Das Lenggrieser Pflegeheim soll bald bezogen werden. (Foto: Manfred Neubauer)

In der Lenggrieser Bürgerversammlung geht es um zukunftsträchtige Investitionen und einen Elch, der einst im heutigen Gemeindegebiet gelebt hat.

Von Benjamin Engel, Lenggries

Zur Lenggrieser Bürgerversammlung im Alpenfestsaal hat Thomas Holz (CSU) vor allem lobende Worte und ein leeres Stück Papier mitgebracht. Das hielt der Landtagsabgeordnete und stellvertretende Landrat bei seinem Grußwort in die Höhe, um zu illustrieren, dass es keine großartigen Dissense zwischen Kommune und Kreisbehörde gebe. „Ich habe nichts ins Hausaufgabenheft zu diktieren“, so Holz. Es werde gut zusammengearbeitet. Die Gemeinde erfülle nicht nur ihre Quote zur Unterbringung Geflüchteter nach dem Königsteiner Schlüssel. „Das ist nicht selbstverständlich.“ Zudem leiste sie einen wichtigen gesellschaftlichen Beitrag, indem sie ein Pflegeheim mit 90 vollstationären Betreuungsplätzen baue.

Bürgermeister Stefan Klaffenbacher bei der Bürgerversammlung.
Bürgermeister Stefan Klaffenbacher bei der Bürgerversammlung. (Foto: Manfred Neubauer)

Eine Lenggrieserin nutzte die Gelegenheit, um ihrer Sorge über das starke Wahlergebnis der AfD in Lenggries Ausdruck zu verleihen. „Auch wir vor Ort sind in der Verantwortung“, sagte sie. Die Gemeinde brauche Konzepte, um dem Erstarken des Rechtsextremismus entgegenzutreten. Im Gegenzug verwies Bürgermeister Stefan Klaffenbacher (FWG) darauf, dass die AfD in Lenggries unter dem bayernweiten Schnitt geblieben sei, auch wenn es Wahlbezirke mit deutlich mehr Stimmanteilen gegeben habe. Viele Leute seien unzufrieden mit der Regierung. Der Gemeinderat könne gerne diskutieren, so Klaffenbacher. „Für uns steht außer Frage, dass wir zur Demokratie stehen.“

In der Kaserne werde derzeit die mehr als 50 Jahre alte Tartanbahn saniert, die der örtliche Turnverein häufig nutze. Kostenpunkt: 450 000 Euro, dafür gebe es eine Förderung in Höhe von 220 000 Euro. Ein großes Thema sei die Neuaufstellung des Bebauungsplans. Auf dem Areal sollen unter anderem eine Kindertagesstätte und bezahlbare Wohnungen entstehen. Zudem biete sich Raum für den Bauhof, dessen aktueller Standort an der Sylvensteinstraße zu klein sei. In der Kaserne soll es laut Klaffenbacher mehr Platz für vielfältige Nutzungen und für die Jugend geben. Im Gespräch sei zudem eine Tagespflege.

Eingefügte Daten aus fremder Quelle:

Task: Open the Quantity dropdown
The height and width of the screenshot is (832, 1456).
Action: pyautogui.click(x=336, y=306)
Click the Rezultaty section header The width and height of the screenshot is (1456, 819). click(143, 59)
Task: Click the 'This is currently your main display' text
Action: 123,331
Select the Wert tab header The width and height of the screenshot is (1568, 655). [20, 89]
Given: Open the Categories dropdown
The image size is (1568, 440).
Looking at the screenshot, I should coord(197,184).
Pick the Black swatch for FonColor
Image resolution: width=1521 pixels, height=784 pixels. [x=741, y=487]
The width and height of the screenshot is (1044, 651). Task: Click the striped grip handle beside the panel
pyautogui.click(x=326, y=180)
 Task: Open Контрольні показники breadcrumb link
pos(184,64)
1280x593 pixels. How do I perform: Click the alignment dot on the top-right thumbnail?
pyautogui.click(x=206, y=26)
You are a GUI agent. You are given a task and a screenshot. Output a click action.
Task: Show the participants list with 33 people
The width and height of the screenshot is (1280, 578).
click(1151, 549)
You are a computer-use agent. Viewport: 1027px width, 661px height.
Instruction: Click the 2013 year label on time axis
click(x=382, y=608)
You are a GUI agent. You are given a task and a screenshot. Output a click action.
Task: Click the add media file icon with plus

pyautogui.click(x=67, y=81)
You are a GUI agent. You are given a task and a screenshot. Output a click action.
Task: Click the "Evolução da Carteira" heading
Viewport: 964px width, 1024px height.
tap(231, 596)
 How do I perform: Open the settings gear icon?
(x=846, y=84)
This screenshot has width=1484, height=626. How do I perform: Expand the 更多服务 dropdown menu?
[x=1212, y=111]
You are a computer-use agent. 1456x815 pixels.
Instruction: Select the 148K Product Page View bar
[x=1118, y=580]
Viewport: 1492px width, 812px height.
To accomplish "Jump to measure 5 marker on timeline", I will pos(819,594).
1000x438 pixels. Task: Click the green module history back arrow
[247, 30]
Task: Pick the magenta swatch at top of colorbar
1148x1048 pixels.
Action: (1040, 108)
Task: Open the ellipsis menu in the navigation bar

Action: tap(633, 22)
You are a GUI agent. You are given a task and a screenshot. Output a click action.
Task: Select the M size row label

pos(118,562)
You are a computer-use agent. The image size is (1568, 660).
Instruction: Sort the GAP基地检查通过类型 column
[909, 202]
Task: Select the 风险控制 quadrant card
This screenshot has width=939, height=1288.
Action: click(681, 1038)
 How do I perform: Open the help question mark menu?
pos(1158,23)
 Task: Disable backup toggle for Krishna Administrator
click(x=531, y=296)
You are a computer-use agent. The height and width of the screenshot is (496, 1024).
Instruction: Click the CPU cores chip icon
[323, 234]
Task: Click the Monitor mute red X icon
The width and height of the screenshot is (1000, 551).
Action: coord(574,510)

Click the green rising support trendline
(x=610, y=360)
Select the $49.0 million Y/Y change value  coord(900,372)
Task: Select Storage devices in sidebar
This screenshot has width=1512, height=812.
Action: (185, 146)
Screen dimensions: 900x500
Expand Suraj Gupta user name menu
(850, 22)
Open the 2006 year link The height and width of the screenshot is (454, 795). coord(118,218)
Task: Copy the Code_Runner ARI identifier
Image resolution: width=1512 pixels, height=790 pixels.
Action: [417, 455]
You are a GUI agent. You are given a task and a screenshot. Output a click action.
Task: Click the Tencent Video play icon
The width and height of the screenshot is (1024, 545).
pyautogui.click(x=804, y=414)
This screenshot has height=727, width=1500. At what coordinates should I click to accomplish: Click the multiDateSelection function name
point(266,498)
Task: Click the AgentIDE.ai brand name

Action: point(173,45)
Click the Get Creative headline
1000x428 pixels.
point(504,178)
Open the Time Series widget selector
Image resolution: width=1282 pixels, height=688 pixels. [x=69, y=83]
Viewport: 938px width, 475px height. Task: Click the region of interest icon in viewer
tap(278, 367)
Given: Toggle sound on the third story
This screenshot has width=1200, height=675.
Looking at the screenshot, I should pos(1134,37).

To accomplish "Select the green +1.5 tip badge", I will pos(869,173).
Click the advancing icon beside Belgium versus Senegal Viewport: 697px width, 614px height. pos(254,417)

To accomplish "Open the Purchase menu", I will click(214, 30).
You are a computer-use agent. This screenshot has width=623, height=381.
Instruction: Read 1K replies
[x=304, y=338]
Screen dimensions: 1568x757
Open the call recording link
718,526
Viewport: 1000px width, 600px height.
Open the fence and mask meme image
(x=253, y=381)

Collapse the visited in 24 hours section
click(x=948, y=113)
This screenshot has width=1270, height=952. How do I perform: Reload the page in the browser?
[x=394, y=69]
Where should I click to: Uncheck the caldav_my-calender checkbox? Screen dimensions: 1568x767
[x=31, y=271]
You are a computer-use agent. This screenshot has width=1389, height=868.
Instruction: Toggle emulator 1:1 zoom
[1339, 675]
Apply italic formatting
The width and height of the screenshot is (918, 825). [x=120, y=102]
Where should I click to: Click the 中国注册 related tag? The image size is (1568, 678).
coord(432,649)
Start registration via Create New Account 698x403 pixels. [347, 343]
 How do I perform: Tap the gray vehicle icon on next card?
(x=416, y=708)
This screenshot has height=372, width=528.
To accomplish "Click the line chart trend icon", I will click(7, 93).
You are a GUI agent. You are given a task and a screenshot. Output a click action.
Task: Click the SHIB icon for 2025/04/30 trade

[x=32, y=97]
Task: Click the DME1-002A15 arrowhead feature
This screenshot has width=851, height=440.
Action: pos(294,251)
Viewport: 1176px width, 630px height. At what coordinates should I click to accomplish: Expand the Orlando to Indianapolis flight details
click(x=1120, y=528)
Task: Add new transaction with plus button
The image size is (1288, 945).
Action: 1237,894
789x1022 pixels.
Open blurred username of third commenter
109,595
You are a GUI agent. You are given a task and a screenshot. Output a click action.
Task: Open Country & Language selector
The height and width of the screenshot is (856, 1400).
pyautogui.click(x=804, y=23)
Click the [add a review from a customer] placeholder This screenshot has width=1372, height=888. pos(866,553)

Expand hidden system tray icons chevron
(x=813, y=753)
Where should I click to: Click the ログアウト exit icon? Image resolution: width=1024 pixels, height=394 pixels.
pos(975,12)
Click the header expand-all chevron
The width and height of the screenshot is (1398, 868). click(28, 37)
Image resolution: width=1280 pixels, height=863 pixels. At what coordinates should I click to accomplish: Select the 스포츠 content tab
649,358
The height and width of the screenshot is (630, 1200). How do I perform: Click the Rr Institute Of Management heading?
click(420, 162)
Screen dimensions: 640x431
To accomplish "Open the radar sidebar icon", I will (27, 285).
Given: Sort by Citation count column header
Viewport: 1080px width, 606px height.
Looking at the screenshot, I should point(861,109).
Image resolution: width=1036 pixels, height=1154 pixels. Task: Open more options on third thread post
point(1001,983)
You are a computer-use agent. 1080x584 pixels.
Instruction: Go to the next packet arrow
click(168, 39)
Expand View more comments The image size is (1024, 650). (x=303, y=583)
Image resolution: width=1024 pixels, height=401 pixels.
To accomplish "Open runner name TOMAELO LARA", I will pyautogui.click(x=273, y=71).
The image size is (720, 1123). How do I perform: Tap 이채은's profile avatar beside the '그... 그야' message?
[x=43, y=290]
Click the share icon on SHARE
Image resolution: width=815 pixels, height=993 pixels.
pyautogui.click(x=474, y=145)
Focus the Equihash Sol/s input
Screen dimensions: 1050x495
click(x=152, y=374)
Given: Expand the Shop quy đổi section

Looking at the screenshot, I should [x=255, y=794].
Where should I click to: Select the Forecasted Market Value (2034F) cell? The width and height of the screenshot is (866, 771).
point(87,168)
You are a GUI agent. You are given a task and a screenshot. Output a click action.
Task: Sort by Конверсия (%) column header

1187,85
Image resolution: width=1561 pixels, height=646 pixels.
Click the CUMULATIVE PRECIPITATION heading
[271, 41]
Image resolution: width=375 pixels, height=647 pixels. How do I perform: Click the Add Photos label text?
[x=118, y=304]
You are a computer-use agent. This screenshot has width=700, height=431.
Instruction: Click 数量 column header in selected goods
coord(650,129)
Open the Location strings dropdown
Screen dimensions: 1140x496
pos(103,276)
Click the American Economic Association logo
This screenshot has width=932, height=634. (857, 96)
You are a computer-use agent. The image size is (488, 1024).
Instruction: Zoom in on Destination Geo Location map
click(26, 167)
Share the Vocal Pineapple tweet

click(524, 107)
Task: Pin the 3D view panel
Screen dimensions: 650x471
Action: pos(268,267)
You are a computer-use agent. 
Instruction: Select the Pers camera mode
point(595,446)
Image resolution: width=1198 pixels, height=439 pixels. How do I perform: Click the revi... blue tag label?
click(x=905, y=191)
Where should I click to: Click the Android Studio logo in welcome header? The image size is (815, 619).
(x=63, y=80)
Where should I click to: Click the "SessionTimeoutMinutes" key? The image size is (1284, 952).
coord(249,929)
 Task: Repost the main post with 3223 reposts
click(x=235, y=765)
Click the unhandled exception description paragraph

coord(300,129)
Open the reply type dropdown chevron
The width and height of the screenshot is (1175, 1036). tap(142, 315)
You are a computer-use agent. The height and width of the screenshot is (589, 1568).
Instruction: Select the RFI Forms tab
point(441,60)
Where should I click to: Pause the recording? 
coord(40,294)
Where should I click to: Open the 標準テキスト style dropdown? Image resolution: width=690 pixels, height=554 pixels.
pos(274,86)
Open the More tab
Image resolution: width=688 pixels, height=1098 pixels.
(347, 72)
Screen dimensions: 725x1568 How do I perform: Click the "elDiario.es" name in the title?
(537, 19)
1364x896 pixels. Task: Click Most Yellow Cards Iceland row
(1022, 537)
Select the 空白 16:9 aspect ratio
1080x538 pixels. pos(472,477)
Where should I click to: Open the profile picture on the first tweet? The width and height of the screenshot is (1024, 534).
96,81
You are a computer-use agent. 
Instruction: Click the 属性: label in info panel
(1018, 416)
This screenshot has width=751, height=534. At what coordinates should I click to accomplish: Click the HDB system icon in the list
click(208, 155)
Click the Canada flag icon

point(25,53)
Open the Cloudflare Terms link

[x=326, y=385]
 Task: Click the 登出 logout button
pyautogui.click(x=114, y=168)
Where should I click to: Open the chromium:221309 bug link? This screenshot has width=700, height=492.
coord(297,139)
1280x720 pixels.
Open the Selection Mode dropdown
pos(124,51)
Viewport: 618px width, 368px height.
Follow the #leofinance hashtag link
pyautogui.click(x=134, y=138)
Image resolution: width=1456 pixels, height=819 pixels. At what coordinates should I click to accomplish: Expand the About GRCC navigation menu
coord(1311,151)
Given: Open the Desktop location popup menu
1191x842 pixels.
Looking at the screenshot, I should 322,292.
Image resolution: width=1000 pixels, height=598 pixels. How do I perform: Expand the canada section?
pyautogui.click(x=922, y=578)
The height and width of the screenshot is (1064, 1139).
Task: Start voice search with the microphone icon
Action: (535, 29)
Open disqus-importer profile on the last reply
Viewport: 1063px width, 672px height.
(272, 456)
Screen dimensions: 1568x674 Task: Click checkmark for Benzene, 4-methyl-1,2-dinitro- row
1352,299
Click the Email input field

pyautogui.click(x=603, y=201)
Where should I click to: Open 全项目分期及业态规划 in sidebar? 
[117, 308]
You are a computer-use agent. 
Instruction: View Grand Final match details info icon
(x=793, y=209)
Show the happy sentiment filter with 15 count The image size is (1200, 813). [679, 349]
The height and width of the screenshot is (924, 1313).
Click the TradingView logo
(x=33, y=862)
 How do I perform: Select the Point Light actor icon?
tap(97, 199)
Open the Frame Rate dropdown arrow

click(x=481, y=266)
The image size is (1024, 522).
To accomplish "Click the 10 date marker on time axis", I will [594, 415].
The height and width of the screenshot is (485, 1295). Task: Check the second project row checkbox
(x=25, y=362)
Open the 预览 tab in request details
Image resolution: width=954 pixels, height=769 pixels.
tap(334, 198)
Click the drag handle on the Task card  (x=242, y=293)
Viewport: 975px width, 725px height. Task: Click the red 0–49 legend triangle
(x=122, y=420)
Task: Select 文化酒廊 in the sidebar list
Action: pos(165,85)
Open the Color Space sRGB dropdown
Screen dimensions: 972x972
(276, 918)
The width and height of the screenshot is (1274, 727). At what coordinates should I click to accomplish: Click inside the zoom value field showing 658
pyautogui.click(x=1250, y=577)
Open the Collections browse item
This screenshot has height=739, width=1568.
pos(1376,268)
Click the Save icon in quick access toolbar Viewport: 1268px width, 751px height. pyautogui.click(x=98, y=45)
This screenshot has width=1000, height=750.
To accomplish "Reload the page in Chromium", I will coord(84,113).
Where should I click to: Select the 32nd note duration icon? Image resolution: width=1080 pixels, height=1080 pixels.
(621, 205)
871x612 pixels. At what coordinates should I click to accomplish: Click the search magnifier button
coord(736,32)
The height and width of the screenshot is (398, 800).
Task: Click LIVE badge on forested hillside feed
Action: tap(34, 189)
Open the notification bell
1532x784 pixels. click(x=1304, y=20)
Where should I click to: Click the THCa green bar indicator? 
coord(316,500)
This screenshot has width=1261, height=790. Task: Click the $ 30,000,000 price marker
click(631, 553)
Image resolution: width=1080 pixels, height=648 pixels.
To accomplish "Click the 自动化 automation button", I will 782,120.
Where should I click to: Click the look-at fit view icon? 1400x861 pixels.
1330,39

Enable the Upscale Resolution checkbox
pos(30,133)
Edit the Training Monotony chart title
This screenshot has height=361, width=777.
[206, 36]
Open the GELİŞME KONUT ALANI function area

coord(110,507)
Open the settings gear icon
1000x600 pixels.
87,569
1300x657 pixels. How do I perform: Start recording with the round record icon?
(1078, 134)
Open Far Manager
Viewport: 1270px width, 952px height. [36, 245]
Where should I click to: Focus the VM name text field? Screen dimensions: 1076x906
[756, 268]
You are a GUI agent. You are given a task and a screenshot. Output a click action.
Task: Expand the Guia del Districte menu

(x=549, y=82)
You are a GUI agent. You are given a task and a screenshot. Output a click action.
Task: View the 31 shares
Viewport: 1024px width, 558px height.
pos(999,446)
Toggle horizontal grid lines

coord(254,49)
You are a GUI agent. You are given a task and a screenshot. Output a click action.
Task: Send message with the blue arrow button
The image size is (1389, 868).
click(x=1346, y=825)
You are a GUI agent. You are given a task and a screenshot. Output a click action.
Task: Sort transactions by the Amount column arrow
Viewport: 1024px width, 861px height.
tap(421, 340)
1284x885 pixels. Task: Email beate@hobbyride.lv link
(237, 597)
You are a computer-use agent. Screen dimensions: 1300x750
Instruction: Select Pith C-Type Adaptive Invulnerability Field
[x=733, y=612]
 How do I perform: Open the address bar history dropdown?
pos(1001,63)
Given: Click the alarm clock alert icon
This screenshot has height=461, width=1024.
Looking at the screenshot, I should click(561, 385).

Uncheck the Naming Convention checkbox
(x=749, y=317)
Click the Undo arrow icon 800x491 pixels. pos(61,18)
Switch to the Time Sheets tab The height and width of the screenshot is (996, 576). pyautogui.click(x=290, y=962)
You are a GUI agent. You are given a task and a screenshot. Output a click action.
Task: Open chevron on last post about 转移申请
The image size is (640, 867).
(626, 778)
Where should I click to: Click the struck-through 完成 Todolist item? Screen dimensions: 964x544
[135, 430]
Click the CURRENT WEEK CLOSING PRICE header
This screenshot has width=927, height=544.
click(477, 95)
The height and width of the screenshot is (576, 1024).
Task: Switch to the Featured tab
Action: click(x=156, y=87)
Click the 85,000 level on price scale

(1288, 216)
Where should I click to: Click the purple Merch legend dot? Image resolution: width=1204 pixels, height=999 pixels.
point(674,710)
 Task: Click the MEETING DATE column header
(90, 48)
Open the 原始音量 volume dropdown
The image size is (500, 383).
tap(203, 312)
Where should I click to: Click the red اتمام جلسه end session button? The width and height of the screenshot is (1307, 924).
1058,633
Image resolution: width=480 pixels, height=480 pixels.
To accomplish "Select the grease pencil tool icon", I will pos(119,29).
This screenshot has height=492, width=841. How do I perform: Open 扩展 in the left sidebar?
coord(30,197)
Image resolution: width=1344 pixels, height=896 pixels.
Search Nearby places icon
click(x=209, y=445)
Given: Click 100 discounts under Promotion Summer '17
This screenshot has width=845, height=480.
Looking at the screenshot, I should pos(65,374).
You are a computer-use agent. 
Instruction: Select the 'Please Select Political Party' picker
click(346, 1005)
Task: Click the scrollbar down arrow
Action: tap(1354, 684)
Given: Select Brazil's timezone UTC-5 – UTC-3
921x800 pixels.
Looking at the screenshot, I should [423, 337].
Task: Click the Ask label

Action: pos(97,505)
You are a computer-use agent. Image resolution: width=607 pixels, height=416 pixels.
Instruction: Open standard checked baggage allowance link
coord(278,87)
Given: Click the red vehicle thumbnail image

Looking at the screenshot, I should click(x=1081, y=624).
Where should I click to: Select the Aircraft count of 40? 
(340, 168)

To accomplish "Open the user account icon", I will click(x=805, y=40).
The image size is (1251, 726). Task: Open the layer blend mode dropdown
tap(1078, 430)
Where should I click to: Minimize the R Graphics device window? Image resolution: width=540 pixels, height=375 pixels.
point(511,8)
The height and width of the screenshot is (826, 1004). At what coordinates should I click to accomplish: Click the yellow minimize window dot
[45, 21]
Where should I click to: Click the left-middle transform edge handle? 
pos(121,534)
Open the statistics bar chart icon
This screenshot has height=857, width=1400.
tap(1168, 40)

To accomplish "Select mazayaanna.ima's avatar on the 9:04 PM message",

In der einstigen Kaserne waren einmal 1000 Soldaten untergebracht, nun gibt es viele Ideen, wie die Gebäude genutzt werden könnten.
In der einstigen Kaserne waren einmal 1000 Soldaten untergebracht, nun gibt es viele Ideen, wie die Gebäude genutzt werden könnten. (Foto: Manfred Neubauer)

In seinem Rechenschaftsbericht nahmen das neu entstehende Pflegeheim und die frühere Prinz-Heinrich-Kaserne breiten Raum ein. Von ersterem sprach er als der größten aktuellen Baustelle, bei der die Gemeinde allerdings auf der „Zielgeraden“ sei. Das Pflegeheim soll Ende Juni 2025 betriebsbereit sein. Die geschätzten Baukosten von 21,4 Millionen Euro könnten relativ gut eingehalten werden. Zudem verwies der Rathauschef auf die Ganzdach-Photovoltaikanlage, die 400 000 Kilowattstunden Strom pro Jahr erzeugen könne, was dem Bedarf von hundert Haushalten entspreche.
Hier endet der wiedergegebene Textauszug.